RNF90 negatively regulates cellular antiviral responses by targeting MITA for degradation

Mediator of IRF3 activation (MITA, also named as STING/ERIS/MPYS/TMEM173), is essential to DNA virus- or cytosolic DNA-triggered innate immune responses. In this study, we demonstrated the negative regulatory role of RING-finger protein (RNF) 90 in innate immune responses targeting MITA. RNF90 promoted K48-linked ubiquitination of MITA and its proteasome-dependent degradation. Overexpression of RNF90 inhibited HSV-1- or cytosolic DNA-induced immune responses whereas RNF90 knockdown had the opposite effects. Moreover, RNF90-deficient bone marrow-derived dendritic cells (BMDCs), bone marrow-derived macrophages (BMMs) and mouse embryonic fibroblasts (MEFs) exhibited increased DNA virus- or cytosolic DNA-triggered signaling and RNF90 deficiency protected mice from DNA virus infection. Taken together, our findings suggested a novel function of RNF90 in innate immunity.
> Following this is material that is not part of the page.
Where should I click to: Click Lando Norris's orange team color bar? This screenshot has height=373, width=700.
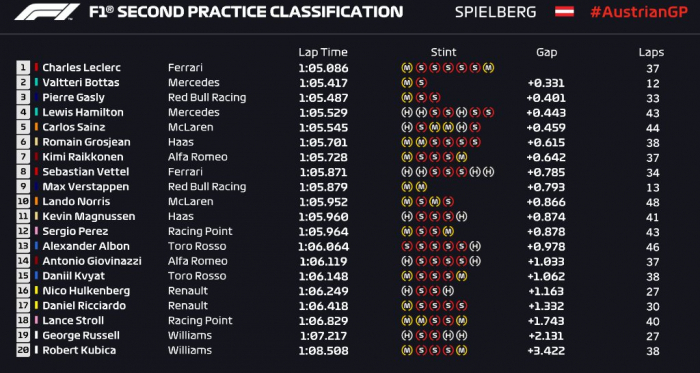tap(36, 202)
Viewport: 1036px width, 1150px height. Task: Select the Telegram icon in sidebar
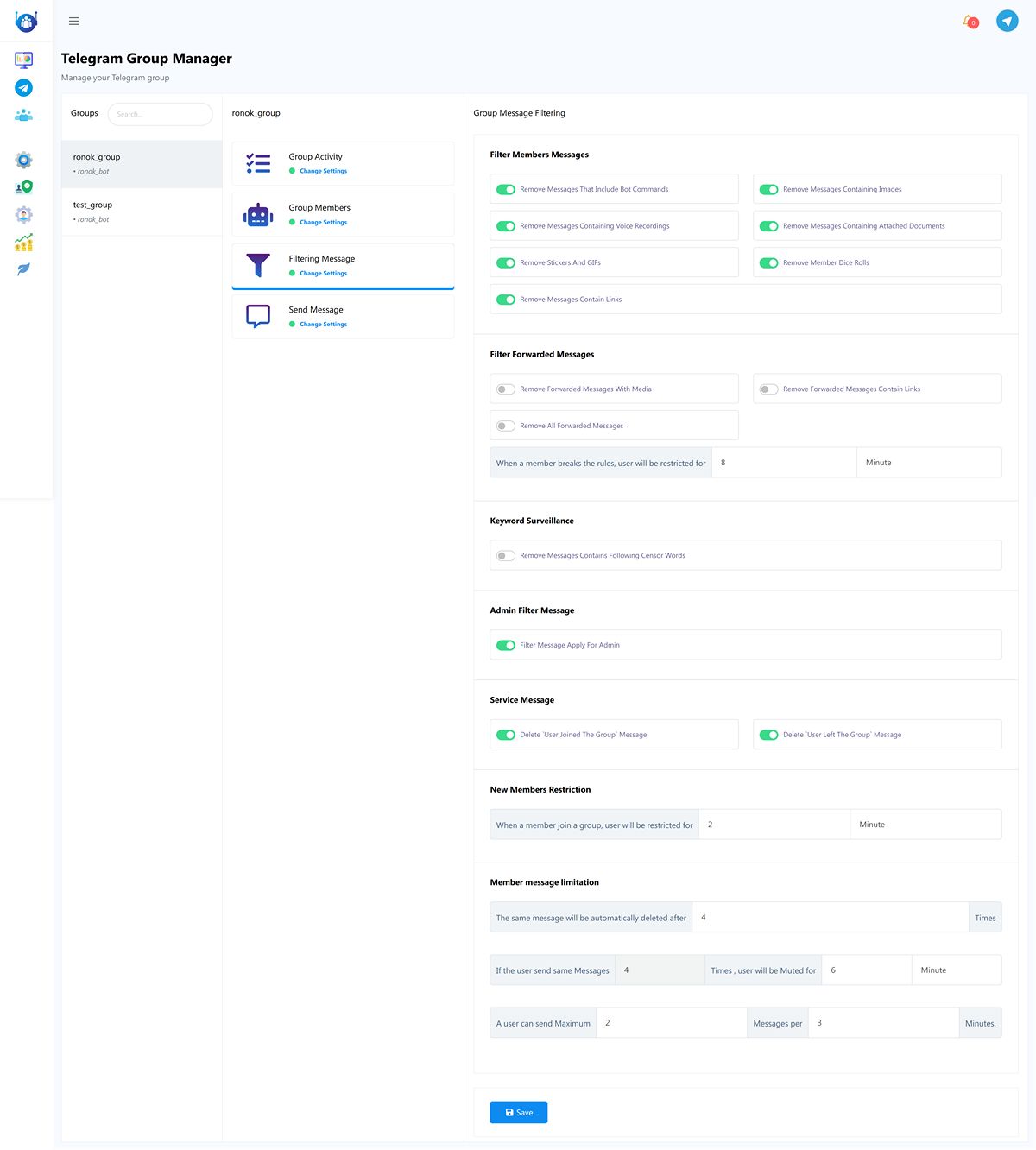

Author summary After the invasion of viruses, the genetic materials, RNA and DNA generated by the viruses, could be recognized by the cytosolic RNA or DNA sensors and then these sensors will initiate the innate immune signaling pathway and protect the host from viral invasion. However, excessive immune responses may cause tissue damage and do harm to the host. Therefore, the innate immune responses should be tightly controlled and turned off timely. MITA is a key adaptor in DNA-sensor signaling pathway. Here, we find that RNF90, a known E3 ubiquitin-protein ligase, interacted with MITA, enhanced the ubiquitination of MITA and promoted the degradation of MITA. RNF90-defient mice showed increased innate immune responses upon DNA virus HSV-1 infection. Our research revealed a new negative regulatory mechanism of the host to manipulate the antiviral innate immune responses.